The onboarding flow is three screens: a welcome screen explaining the project in one sentence ("Preserve your memories across millennia. No cloud. No company."), an identity creation screen that triggers Ed25519 keypair generation in Rust, and a confirmation screen showing the user's name and cryptographic identity.

The timeline screen displays memories in reverse chronological order with image previews, context text, and chips for memory type and visibility. Pull-to-refresh reloads from the Rust node. A floating action button opens the memory creation screen, which supports photo selection from gallery or camera via image_picker, optional context text, memory type and visibility dropdowns, and comma-separated tags. Creating a memory calls the Rust FFI synchronously, then returns to the timeline.

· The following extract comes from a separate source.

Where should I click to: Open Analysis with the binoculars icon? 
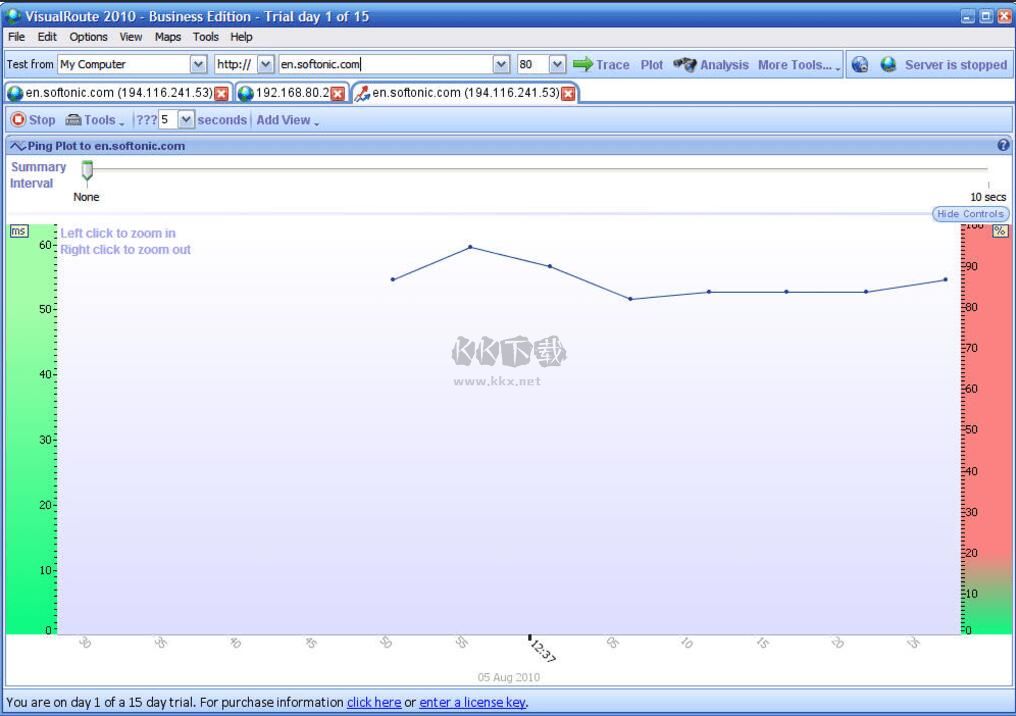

The network screen shows two cards: node status (peer count, DHT size, bootstrap state, uptime) and replication health (total fragments, healthy fragments, repairing fragments, replication factor). The settings screen displays the user's identity — name, truncated node ID, truncated public key, and creation date.

Three Riverpod providers manage state: nodeProvider starts the embedded node on app launch using the app documents directory and stops it on dispose; identityProvider loads the existing profile or creates a new one; timelineProvider fetches the memory list with pagination.

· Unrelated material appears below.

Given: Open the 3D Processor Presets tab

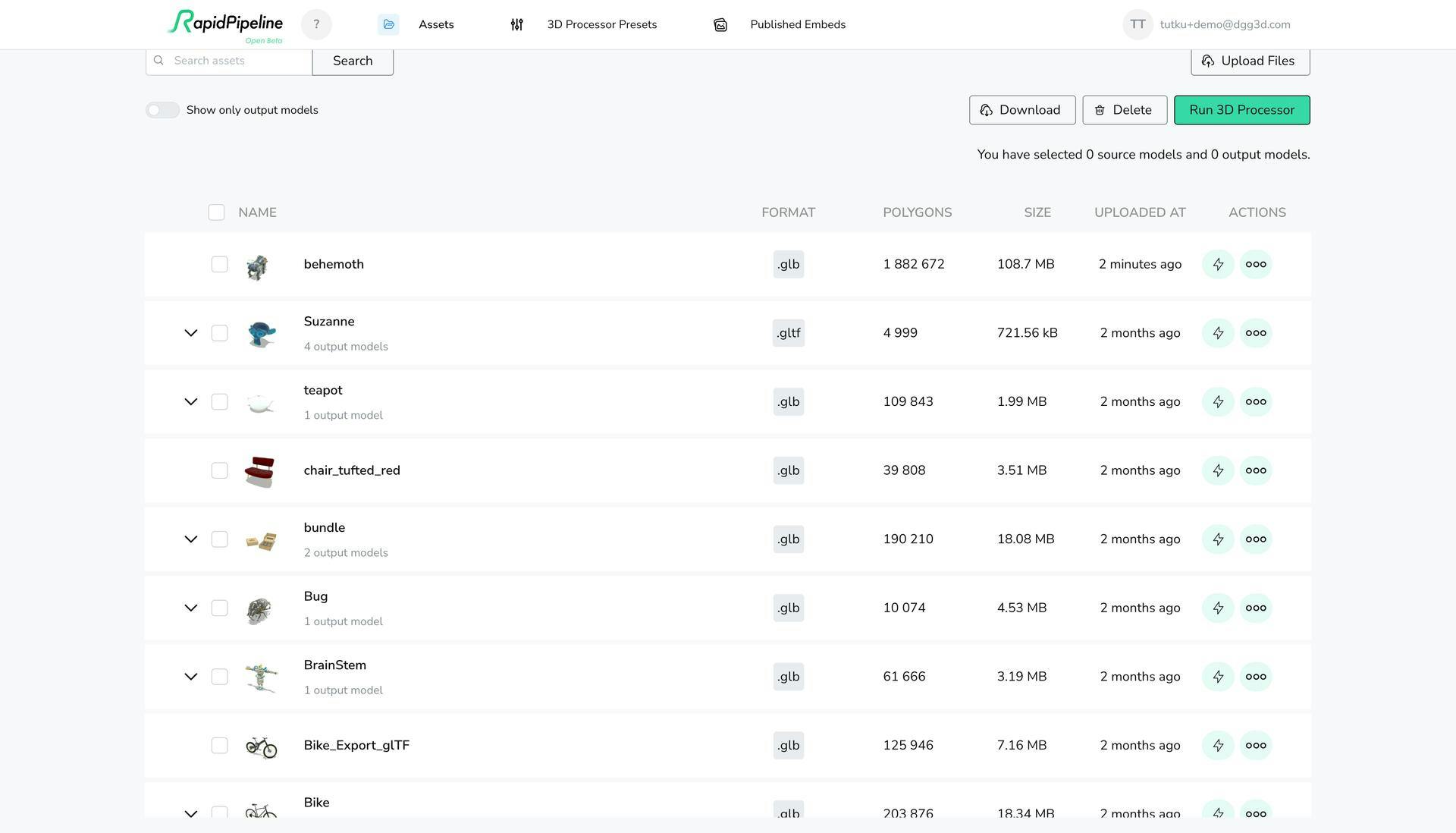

Testing — 9 Rust unit tests in tesseras-embedded covering node lifecycle (start/stop without panic), identity persistence across restarts, restart cycles without SQLite corruption, network event streaming, stats retrieval, memory creation and timeline retrieval, and single memory lookup by hash. 2 Flutter tests: an integration test verifying Rust initialization and app startup, and a widget smoke test.

Architecture decisions

Embedded node, not client-server: the phone runs the full P2P stack, not a thin client talking to a remote daemon. This means memories are preserved even without internet. Users with a Raspberry Pi or VPS can optionally connect the app to their daemon via GraphQL for higher availability, but it's not required.
Synchronous FFI: all flutter_rust_bridge functions are marked #[frb(sync)] and block on the internal Tokio runtime. This simplifies the Dart side (no async bridge complexity) while the Rust side handles concurrency internally. Flutter's UI thread stays responsive because Riverpod wraps calls in async providers.
Global singleton: a Mutex<Option<EmbeddedNode>> global ensures the node lifecycle is predictable — one start, one stop, no races. Mobile platforms kill processes aggressively, so simplicity in lifecycle management is a feature.
Flat FFI types: no Rust abstractions leak across the FFI boundary. Every type is a plain struct with strings and numbers. This makes the auto-generated Dart bindings reliable and easy to debug.
Three-screen onboarding: identity creation is the only required step. No email, no password, no server registration. The app generates a cryptographic identity locally and is ready to use.

What comes next

Phase 4: Resilience and Scale — Advanced NAT traversal (STUN/TURN), Shamir's Secret Sharing for heirs, sealed tesseras with time-lock encryption, performance tuning, security audits, OS packaging for Alpine/Arch/Debian/FreeBSD/OpenBSD
Phase 5: Exploration and Culture — Public tessera browser by era/location/theme/language, institutional curation, genealogy integration, physical media export (M-DISC, microfilm, acid-free paper with QR)

The infrastructure is complete. The network exists, replication works, and now anyone with a phone can participate. What remains is hardening what we have and opening it to the world.